Cowart's Common Room
Radio London

Before the Party, a little story........and a little tribute to all the marvellous fun we have had on this site here together.

A very long time ago, long before most of you were born, before the days of Radio 1, though not before the days of Tony Blackburn, Pirate Radio was born. Radio Caroline became the most famous station but in those early days it wasn't the most popular. For it competed - in the south and east of England anyway - with Radio London. 'Wonderful Radio London' as the jingle had it. Radio London broadcast from a leaky, US second world war minesweeper moored somewhere off the Dogger Bank, or perhaps it was the Goodwin Sands and which had been renamed the MV Galaxy. They played great music in those 1967 days when all music was great and we thought the days would never end and the sun shone and we all felt immortal. It was the Summer of Love.

But the spoilsports in the government introduced a sneaky little Bill making it illegal to service pirate radio ships. And so Wonderful Radio London took the decision to close at 3 o'clock one summer's afternoon. Radio Caroline - always the less conventional of the two stations - stuck two fingers up at the government and carried on, or anyway said that it intended to carry on. No one knew what would happen when the Ministry sent in the Bailiffs.

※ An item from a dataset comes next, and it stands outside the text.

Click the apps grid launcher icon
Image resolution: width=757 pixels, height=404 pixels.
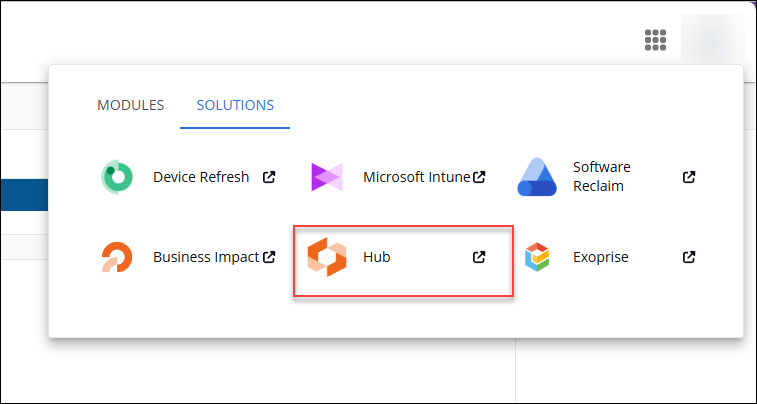click(655, 40)
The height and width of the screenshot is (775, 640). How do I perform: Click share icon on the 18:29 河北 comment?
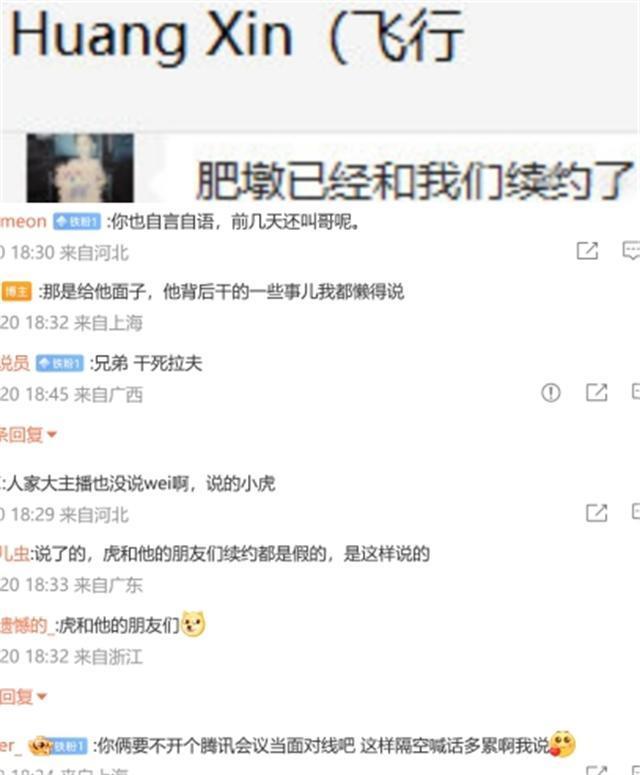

We were all very sad that day - 14 August 1967. The station closed at 3 o'clock in the afternoon to allow the staff to leave the ship and return on shore before the Bill came into effect at midnight. The final hour of transmission - from 2 to 3pm was an emotional occasion. I remember we were almost in tears as we sat listening. I still have the tape somewhere in the attic. The final record played apparently was the Beatles 'A Day in the Life' - the last track from the Sgt Pepper album, though I could have sworn it was 'All You Need is Love.' Anyway, shortly after 3 o'clock there was a click and then silence. Wonderful Radio London had gone.

After Radio London closed, the MV Galaxy was taken to Germany and there after a 12 year interval it was sunk in Kiel Harbour, to make an artificial reef, its 212 foot radio mast still valiantly intact and erect, still broadcasting for all I know.

There was some compensation, I suppose. Despite what they had announced no one really knew what Radio Caroline would do. We gathered around the radio again to listen as midnight approached. I have the tape of that occasion somewhere too. And then came the midnight hour and the chimes, and to great applause the music went on.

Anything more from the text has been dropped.